The reverse has an impression of the Orangerie that was built in Fulda in 1721.

Additional information

SKU

Design

Issuer: City of Fulda

Date: 17.10.1918 bis 1.2.1919

Value: 5 Mark

Catalogue: Geiger 166.07

Size: 121 mm x 82 mm

Grade: Uncirculated

History

About this notgeld or emergency money banknote:

Obverse:

The Bonifatius monument in Fulda.

Bonifatius or Boniface lived in the years between 673 and 755 in Dokkum in Friesland. He was a missionary that worked pretty much in what could only be referred to as pagan times. He was a true reformer for the church within the Frankish Empire and one of the most important ever in German history. Many significant roles were accomplished in his lifetime. Bishop of Mainz, Mission Archbishop, Papal Legate for Germania and the last Bishop of Utrecht.  The work he carried out saw him being held in the highest esteem by the German people as since the 16th century he has held the title of “Apostle of the Germans”.

Reverse:

The Orangerie Festsaal (festival hall) in Fulda.

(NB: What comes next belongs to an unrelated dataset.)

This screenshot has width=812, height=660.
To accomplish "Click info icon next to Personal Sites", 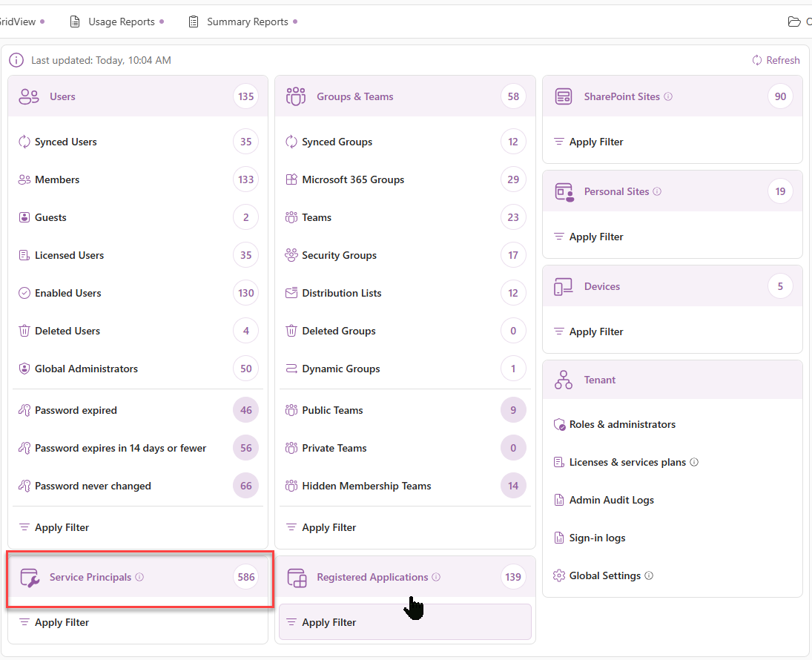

Orangeries were a highly fashionable type of green house that were favored by the nobility for there houses. Predominantly they were to house citrus trees enabling them to grow through the harsh winters in relative protection. Truly a symbol of wealth. When the Italians first started to make glass that was relatively clear it enabled the building of this types of architecture. An orangery was constructed first in Padua, Italy in 1545. The Renaissance gardens of Italy took the style to heart and it spread quickly across Europe.

The Orangerie in Fulda was designed by Maximilian von Welsch and construction started around 1721. Its role was mainly as a baroque space for use during summer festivals and then through the winter months they kept there orange and lemon trees within as a Topiary.

The 1918 version of this banknote had the image of the northern wing of the city palace.